From October 13, 2012, through March 27, 2013, the vocational goal was a return to work with the employer.  The employer, however, was unable to accommodate the very light-duty restrictions provided by Dr. Damergis.  The compensation judge properly awarded temporary total disability benefits for the period during which the employer had no work available within the employee’s restrictions.  See, e.g., Goss v. Ford Motor Co., 55 W.C.D. 316 (W.C.C.A. 1996).  Thereafter, the employee was taken off work altogether by her physicians, and the compensation judge concluded that, given the employee’s physical condition, a job search would have been futile.  The compensation judge’s findings are supported by substantial evidence, and the award of temporary total disability benefits is, therefore, affirmed.



[1] The parties also stipulated the employee sustained an injury to her right wrist.  The compensation judge found the employee’s wrist injury resolved no later than August 22, 2012.  Neither party has appealed that determination.

[2] In January 2002, following delivery of a child at St. Cloud Hospital, the doctor noted in the discharge summary “chronic low back pain, status post spinal fusion.”  No history, examination, or findings regarding the low back or treatment for the low back were recorded at that time.  Similarly, in August 2003, the employee was admitted to St.
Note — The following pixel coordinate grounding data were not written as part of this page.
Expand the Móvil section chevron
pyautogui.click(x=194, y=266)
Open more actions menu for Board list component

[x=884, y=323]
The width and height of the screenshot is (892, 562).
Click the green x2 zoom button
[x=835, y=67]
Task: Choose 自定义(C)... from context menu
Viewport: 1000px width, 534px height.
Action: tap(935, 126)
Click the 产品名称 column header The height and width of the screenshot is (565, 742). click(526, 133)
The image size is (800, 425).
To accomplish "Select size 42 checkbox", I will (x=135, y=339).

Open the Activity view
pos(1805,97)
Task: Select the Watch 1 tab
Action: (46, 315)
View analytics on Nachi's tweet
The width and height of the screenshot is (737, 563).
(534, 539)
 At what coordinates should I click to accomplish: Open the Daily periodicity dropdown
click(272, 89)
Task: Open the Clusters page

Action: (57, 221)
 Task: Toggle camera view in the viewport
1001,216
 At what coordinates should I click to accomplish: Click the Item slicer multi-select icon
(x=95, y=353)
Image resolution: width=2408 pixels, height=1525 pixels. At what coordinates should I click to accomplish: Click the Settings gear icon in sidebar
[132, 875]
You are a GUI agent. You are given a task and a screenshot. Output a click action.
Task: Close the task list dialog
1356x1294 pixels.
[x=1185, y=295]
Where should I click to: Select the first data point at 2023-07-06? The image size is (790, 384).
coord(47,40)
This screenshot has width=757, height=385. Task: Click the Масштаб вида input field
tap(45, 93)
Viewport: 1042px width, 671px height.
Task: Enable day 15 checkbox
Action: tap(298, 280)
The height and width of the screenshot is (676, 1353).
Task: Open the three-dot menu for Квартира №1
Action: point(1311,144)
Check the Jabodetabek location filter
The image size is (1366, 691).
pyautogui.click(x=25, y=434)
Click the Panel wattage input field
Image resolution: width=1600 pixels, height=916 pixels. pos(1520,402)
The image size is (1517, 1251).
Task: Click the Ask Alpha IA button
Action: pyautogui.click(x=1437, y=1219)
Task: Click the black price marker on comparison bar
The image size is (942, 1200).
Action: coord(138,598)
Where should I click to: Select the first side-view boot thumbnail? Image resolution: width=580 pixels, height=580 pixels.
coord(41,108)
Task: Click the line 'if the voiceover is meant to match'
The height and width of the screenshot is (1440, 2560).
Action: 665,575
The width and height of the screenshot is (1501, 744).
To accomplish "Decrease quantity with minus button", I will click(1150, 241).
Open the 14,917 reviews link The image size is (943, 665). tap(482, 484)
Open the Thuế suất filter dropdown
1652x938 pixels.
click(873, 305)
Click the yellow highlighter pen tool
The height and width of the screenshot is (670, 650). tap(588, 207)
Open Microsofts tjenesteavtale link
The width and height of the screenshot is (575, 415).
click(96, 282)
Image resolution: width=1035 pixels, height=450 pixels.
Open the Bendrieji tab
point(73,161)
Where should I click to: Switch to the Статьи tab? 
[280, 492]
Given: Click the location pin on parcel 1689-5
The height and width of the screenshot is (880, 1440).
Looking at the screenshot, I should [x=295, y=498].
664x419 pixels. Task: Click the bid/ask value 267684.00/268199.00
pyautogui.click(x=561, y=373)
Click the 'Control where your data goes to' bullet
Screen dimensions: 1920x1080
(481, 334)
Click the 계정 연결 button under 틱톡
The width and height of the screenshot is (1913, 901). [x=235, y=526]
Cloud Hospital with a kidney infection.  She denied back pain, but a note by a different doctor lists chronic lumbar pain from previous lumbar fusion.  There is, again, no examination or treatment of the low back indicated in the note.  (Ex. 14.)

[3] The employee was seen by Dr. Lynn Miller in February 2013 for evaluation of her post-motor vehicle accident cervical spine problems.  Based upon her examination and an MRI scan showing a large disc herniation at C6-7 with associated C6 or C7 radiculopathy, Dr. Miller recommended a cervical discectomy and fusion.  The employee agreed her cervical problem was a result of the motor vehicle accident and was not work-related.  The employee’s insurer declined coverage for the surgery.

[4] An EMG of the left lower extremity on June 1, 2013, showed no diagnostic abnormalities and no definite evidence of left-sided radiculopathy, although Dr. Damergis interpreted the EMG as confirming fibrillations in the left abductor hallucis which could potentially be caused by a left S1 radiculopathy.

[5] Inflammation of the SI joint.  Dorland’s Illustrated Medical Dictionary 1593 (29th ed. 2000).

[6] With the exception of the period from February 4 to March 19, 2014, during which the employee’s inability to work arose from her unrelated cervical spine fusion surgery.

[7] QRC Bohlke also filed a Rehabilitation Request on February 4, 2014.  As noted by the compensation judge, the QRC’s rehabilitation request was not consolidated with the proceeding before the judge.  (T. at 22.)

[8] Minn. Stat. § 176.361, subd. 6, states the intervenor shall present evidence in support of the claim at the hearing “unless otherwise ordered by the compensation judge.”  See also Minn. R. 1415.1250, subp. 2, which provides the intervenor shall personally attend the hearing, “unless an alternative to personal appearance is allowed by . . . the judge.”

[9] It should be noted that QRC Bohlke faxed a letter to the compensation judge on May 29, 2014, copied to both attorneys, stating that due to traveling for work he was unable to attend the hearing, but stating he would be available by telephone to represent his intervention interest.  (Ex. C.)